====== Dataset content ======
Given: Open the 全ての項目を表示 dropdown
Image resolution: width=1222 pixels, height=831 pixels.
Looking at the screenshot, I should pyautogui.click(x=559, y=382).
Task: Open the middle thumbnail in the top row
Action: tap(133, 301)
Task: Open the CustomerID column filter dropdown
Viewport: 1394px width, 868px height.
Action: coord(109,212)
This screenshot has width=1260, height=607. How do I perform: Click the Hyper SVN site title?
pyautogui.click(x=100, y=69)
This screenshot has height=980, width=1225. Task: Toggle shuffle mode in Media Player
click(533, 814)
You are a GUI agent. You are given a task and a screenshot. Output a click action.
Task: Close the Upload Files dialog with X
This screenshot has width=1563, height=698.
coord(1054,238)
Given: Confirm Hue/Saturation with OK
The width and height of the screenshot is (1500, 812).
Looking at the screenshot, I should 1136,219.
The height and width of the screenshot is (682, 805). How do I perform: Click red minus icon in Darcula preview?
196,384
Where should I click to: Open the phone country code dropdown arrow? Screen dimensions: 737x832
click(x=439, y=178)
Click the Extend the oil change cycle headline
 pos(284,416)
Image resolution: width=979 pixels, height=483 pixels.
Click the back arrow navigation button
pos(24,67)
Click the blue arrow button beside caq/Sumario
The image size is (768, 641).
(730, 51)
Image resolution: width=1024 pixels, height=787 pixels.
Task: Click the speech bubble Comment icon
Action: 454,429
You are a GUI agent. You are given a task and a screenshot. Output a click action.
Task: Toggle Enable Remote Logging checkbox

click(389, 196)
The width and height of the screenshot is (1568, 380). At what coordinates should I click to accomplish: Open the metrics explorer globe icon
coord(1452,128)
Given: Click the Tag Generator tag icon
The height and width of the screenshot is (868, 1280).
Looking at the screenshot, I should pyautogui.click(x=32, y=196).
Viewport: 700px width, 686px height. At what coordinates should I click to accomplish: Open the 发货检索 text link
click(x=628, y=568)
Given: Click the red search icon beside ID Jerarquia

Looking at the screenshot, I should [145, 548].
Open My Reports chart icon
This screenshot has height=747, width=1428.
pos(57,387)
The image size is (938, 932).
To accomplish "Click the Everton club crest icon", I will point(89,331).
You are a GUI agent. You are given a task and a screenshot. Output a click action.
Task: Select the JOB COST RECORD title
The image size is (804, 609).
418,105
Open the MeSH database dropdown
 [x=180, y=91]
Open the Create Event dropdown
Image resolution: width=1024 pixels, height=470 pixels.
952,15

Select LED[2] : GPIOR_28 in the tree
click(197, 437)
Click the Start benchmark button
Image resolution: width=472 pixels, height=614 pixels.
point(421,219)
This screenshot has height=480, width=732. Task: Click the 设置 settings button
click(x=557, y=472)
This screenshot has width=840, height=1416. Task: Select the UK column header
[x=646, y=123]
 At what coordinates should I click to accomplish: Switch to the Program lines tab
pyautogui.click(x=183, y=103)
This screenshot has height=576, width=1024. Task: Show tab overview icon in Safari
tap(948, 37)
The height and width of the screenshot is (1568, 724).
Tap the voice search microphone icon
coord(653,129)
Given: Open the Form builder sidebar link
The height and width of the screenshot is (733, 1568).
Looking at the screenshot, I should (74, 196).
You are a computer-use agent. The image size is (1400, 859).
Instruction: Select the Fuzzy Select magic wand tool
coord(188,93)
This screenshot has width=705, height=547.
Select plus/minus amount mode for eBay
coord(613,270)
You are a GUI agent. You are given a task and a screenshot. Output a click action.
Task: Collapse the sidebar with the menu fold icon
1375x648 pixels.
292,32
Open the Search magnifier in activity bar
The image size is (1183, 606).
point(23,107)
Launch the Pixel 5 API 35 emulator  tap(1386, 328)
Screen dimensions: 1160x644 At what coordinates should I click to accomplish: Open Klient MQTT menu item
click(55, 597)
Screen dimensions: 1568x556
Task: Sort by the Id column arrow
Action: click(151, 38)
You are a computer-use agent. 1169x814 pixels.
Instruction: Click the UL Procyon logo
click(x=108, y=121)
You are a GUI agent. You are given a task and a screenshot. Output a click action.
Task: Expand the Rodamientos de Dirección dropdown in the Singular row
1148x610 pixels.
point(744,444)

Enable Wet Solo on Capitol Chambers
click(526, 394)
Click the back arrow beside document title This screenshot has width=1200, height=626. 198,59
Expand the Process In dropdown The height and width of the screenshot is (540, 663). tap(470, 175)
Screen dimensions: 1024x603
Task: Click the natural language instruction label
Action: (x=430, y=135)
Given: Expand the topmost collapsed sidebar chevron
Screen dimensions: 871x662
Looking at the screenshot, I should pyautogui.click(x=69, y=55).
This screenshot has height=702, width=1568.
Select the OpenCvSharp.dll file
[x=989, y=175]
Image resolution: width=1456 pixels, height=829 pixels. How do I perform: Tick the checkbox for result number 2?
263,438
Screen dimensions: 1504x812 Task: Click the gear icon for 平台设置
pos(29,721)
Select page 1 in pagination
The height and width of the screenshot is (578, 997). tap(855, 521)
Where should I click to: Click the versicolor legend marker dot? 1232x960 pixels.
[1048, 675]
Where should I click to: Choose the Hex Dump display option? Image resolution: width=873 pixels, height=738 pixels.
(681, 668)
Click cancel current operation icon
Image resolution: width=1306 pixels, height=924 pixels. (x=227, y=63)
======
What is needed => Look through the entries and return each line that has the word "computer" in it.

Finished task =>
You are a computer-use agent. The image size is (1400, 859).
You are a computer-use agent. 1169x814 pixels.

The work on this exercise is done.